Voici un exemple de projet de rechargement de plage mené par Rio Tinto à Chambord.

Rétablissement des berges: Rio Tinto sélectionne sept sites

Sept projets ont été sélectionnés par Rio Tinto dans le cadre du programme de rétablissement des berges. Alors que le site de la Pointe-Scott sera rechargé exclusivement en sable, les autres seront rechargés principalement avec du gravillon pour augmenter la durée de vie du rechargement.

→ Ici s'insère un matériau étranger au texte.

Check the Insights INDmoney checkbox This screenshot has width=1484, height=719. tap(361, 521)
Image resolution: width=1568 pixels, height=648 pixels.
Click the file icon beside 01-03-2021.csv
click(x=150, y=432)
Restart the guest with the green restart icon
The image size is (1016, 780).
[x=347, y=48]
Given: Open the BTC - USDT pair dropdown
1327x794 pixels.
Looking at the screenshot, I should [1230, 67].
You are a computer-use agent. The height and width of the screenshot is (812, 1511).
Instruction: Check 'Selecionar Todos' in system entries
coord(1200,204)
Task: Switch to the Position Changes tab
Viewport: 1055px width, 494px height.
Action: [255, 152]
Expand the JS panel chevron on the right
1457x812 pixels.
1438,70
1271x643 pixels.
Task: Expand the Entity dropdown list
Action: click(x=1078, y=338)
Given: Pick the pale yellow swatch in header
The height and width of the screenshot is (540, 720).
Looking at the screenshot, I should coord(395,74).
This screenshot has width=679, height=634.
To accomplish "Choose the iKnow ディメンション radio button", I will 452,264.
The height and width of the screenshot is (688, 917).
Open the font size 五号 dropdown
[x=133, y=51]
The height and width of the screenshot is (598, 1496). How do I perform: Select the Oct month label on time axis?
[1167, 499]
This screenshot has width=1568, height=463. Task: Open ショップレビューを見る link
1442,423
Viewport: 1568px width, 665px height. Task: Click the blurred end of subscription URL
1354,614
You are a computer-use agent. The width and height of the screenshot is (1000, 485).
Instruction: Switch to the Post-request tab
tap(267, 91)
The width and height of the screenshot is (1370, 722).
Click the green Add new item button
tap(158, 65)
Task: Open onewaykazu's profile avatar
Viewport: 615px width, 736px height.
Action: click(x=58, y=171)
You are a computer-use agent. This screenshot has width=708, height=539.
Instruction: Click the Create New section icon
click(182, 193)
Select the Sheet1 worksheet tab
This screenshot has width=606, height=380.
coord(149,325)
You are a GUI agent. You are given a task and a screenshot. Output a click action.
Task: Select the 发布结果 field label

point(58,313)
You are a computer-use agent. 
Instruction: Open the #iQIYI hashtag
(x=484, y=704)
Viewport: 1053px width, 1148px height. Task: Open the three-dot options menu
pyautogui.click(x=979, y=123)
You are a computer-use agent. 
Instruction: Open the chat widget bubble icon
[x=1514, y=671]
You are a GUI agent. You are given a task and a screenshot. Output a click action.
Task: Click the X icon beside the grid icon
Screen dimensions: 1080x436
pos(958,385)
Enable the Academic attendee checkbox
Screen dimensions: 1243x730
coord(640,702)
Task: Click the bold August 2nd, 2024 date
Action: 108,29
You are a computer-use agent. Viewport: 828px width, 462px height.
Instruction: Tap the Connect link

Sur la plage de Saint-Gédéon, à l’entrée de la Belle-Rivière, Rio Tinto déchargera jusqu’à 70 tonnes de gravillons par mètre pour protéger les berges, avant de recouvrir le tout de cinq tonnes de sable fin et cinq tonnes de sable par mètre de plage. Les travaux se feront sur 280 mètres de plage au total.

À la Pointe-Scott, à Roberval, ce sont plutôt 35 tonnes de sable par mètre qui seront utilisées pour recharger une zone de 55 mètres.

Ce sont les informations qui ont été dévoilées dans Berges en bref, un bulletin électronique diffusé par Rio Tinto plusieurs fois par année. « Essentiellement, le choix des matériaux représente un compromis pour optimiser la protection des berges, explique Xuân-Lan Vu, partenaire d’affaires, communications et communautés, lorsque questionnée par Le Quotidien pour obtenir des précisions sur les projets de 2019. Plus les matériaux sont grossiers, plus ils sont efficaces, ce qui permet de réduire la fréquence des rechargements et donc de réduire les impacts sociaux engendrés par les travaux et les impacts environnementaux. »

Et ce n’est pas une question de coût, car le prix du gravillon est environ le même que celui du sable. « Chaque année, nous évaluons les travaux à réaliser selon les besoins spécifiques de chaque secteur », précise-t-elle. En plus des études d’impacts, des rencontres sont faites avec les citoyens, alors que 52 résidences ont été visitées individuellement l’année dernière. Rio Tinto n’épandra que du sable sur le site de la Pointe-Scott, car c’est un secteur qui subit peu d’érosion et qui n’a pas été rechargé depuis plus d’une décennie.

Outre les deux secteurs mentionnés plus haut, des rechargements se feront également sur le chemin des Oies-Blanches, à Saint-Prime, et sur le chemin Racine-sur-le-Lac, à Dolbeau-Mistassini. À ces deux endroits, le taux de gravillon atteindra entre 20 et 35 tonnes par mètre.

De plus, des travaux seront réalisés dans le marais du golf de Saint-Prime. Un seuil sera restauré et des liens hydrauliques seront construits. La construction d’un perré est également prévue à Chambord.

En 2018, des interventions de protection ont été réalisées dans 13 secteurs, nécessitant un investissement de plus de quatre millions de dollars. Au cours des 30 dernières années, 100 millions de dollars ont été investis dans le programme de stabilisation des berges par Rio Tinto.

Un été plus sec

Dans le bulletin Berges en bref, on apprend également que l’été 2019 a été légèrement plus sec que la normale avec 293 mm de pluie qui sont tombés en juin et août, soit 92 % de la normale. De plus, les épisodes de pluie ont été réguliers, ne causant aucun événement majeur.

Comme prévu dans le nouveau décret du programme de stabilisation des berges 2018-2027, le lac est descendu sous la marque des 16 pieds, en référence à l’échelle de Roberval, en date du 24 juin, avant d’amorcer une descente graduelle. Le 7 août, le lac affichait un niveau de 15 pieds et, en date d’hier, il était à 13 pieds, soit le niveau minimum prévu au 21 septembre. Le lac descendra prochainement à 12 pieds, en prévision des pluies importantes qui sont prévues à l’automne, où le niveau ne devra pas dépasser 15,5 pieds, soit un pied de moins que lors du dernier décret.

Suivre les plages

Rio Tinto a également mis au point un outil, Géoctopus, qui permet de suivre l’évolution de la largeur des plages, qui est accessible sur le site www.energie.riotinto.com.